Barbara Renz excelled in three different specialist areas. She expressly advocated equality for women in society and in the Catholic Church, in particular for the right of girls and women to education and study.

With her brother Franz she belonged to Catholic modernism , a movement which questioned the infallibility of the Pope and which did not see the Christian faith in contradiction to modern scientific knowledge.

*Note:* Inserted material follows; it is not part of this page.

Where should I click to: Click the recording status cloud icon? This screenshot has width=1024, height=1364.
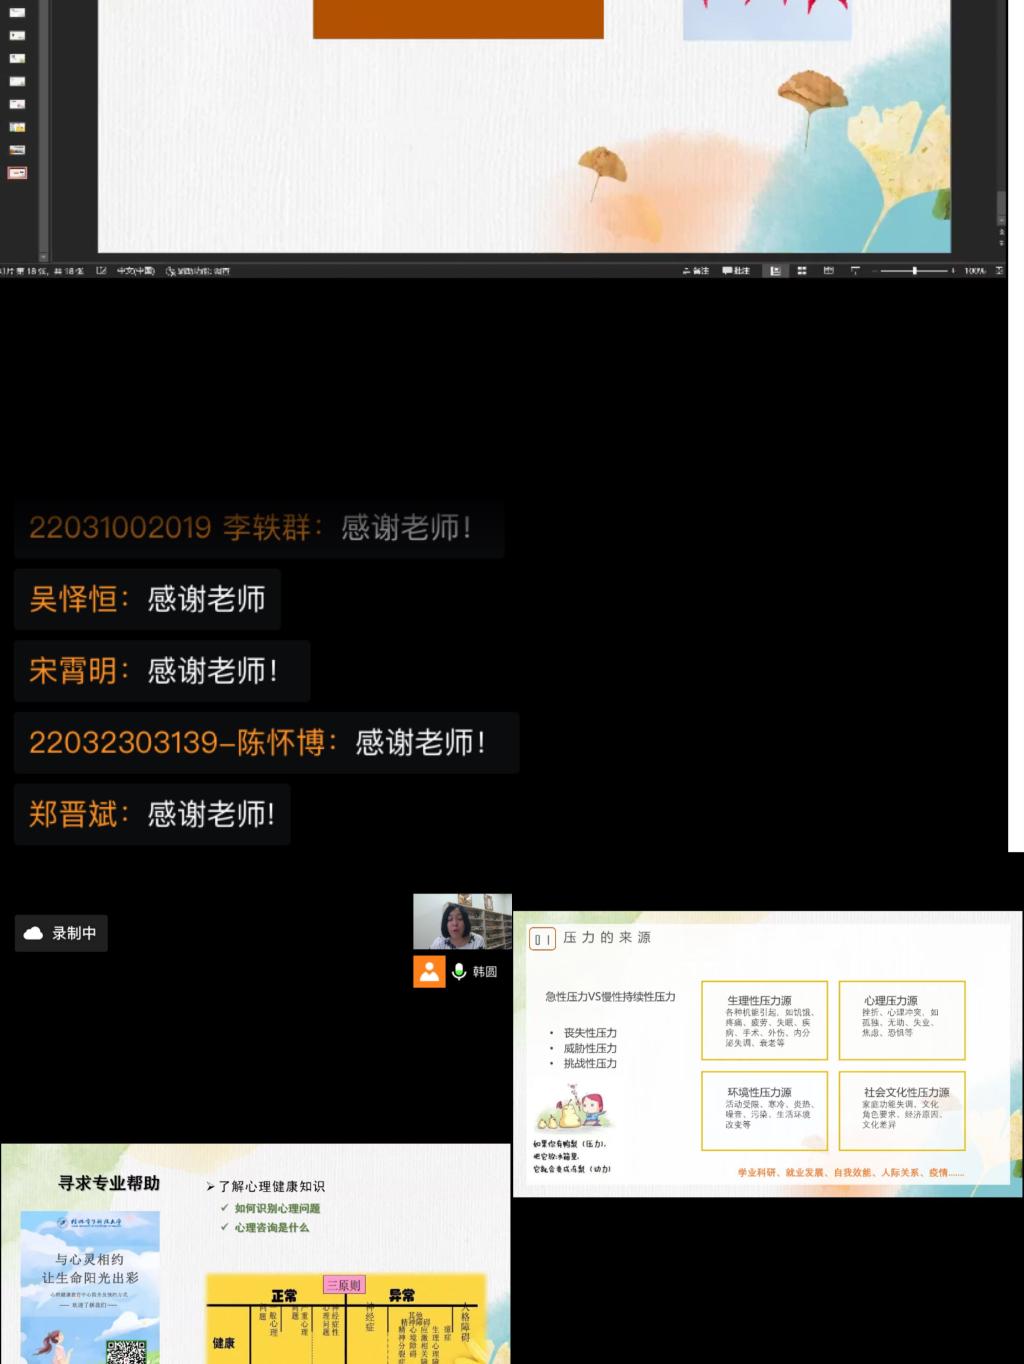[33, 933]
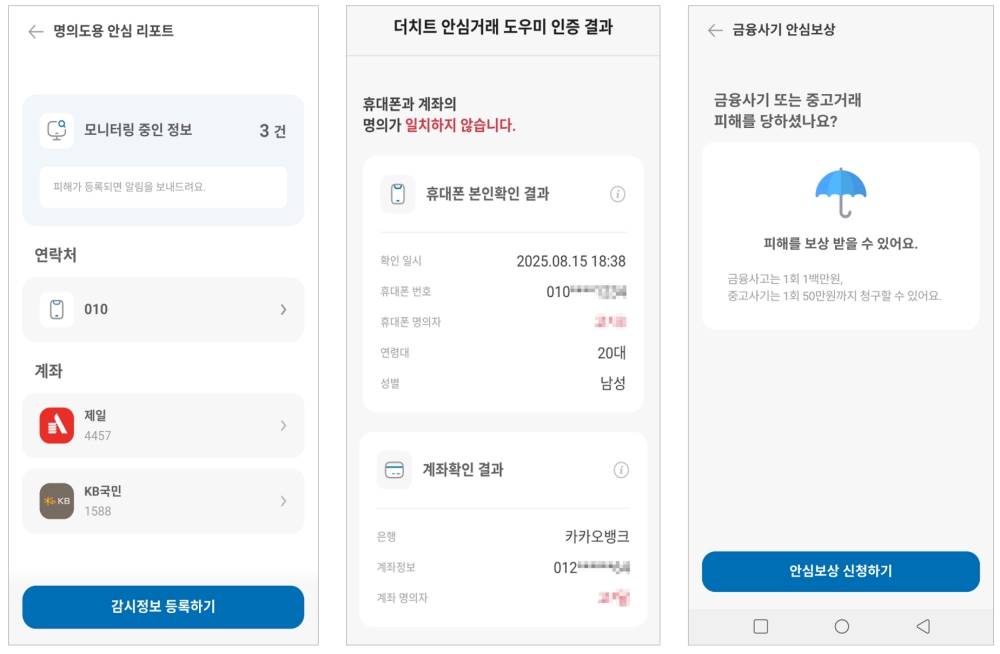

She dealt with the recurring symbolism of the tree and snake in the myths of various peoples. In particular, she devoted herself to the question of why the symbol of the snake, which was known in pre-Christian and non-Christian cultures as an image of positive power, creativity and sexuality , appears for the first time in the Bible (1 Mos 2 and 3) as the epitome of evil.

She researched this topic for over thirty years, but due to lack of financial resources, she was only able to summarize in the concise dictionary for sexology (to which Sigmund Freud also contributed) and publish the first part as a book in 1930.

Fonts

  • A Swabian philosopher on both sides of the ocean . Collected lectures, Dillingen: Tabor 1900.
  • Völkerleben in Wort und Bild, Vol. 1: The Indian's family, friend and enemy: in 7 illustrated sketches , Münster: Aschendorff 1907.
  • The child in the customs and traditions of the peoples: Ethnological studies by Heinrich Ploss. 3rd, completely revised and greatly increased edition after the author's death, ed. by Barbara Renz. Leipzig: Greaves 1911.
  • Tree and snake . In: Concise Dictionary of Sexual Science: Encyclopedia of the natural and cultural science of human sex education. Edited by Max Marcuse. New edition with an introduction by Robert Jütte . [Reprint of the 2nd, greatly increased edition published in 1926.] Berlin: de Gruyter 2001. ISBN 3-11-017038-8
  • The oriental snake dragon. A contribution to understanding the snake in biblical paradise , Augsburg: Haas & Grabherr 1930.

literature

  • Manfred Berger : Women in Social Responsibility . Barbara Clara Renz. In: Christ und Bildung , 47. (2001 / Heft 3.) p. 27.
  • Manfred Berger:  Barbara Renz. In: Biographisch-Bibliographisches Kirchenlexikon (BBKL). Volume 20, Bautz, Nordhausen 2002, ISBN 3-88309-091-3 , Sp. 1209-1216.
  • Hans Böhm: Franz Seraph and Barbara Clara Renz . In: Yearbook of the historical association Dillingen an der Donau . Dillingen 1978. pp. 140-177.
  • Annemarie Kaindl: "The woman as a royal librarian". The pioneer in academic library service, Barbara Renz, and the beginnings of women's library work at the court and state library a hundred years ago . In: Bibliotheksforum Bayern, Vol. 12, 2018, pp. 197–201 ( online ).
  • Marie-Theres Wacker: Dr. phil. Barbara Klara Renz (1863–1955): a Catholic interpreter of the Bible between ethnology, religious philosophy and the dispute for women's right to education . In: Lectio difficilior: European electronic journal for feminist exegesis, 2013, 2, pp. 1-45 ( online ).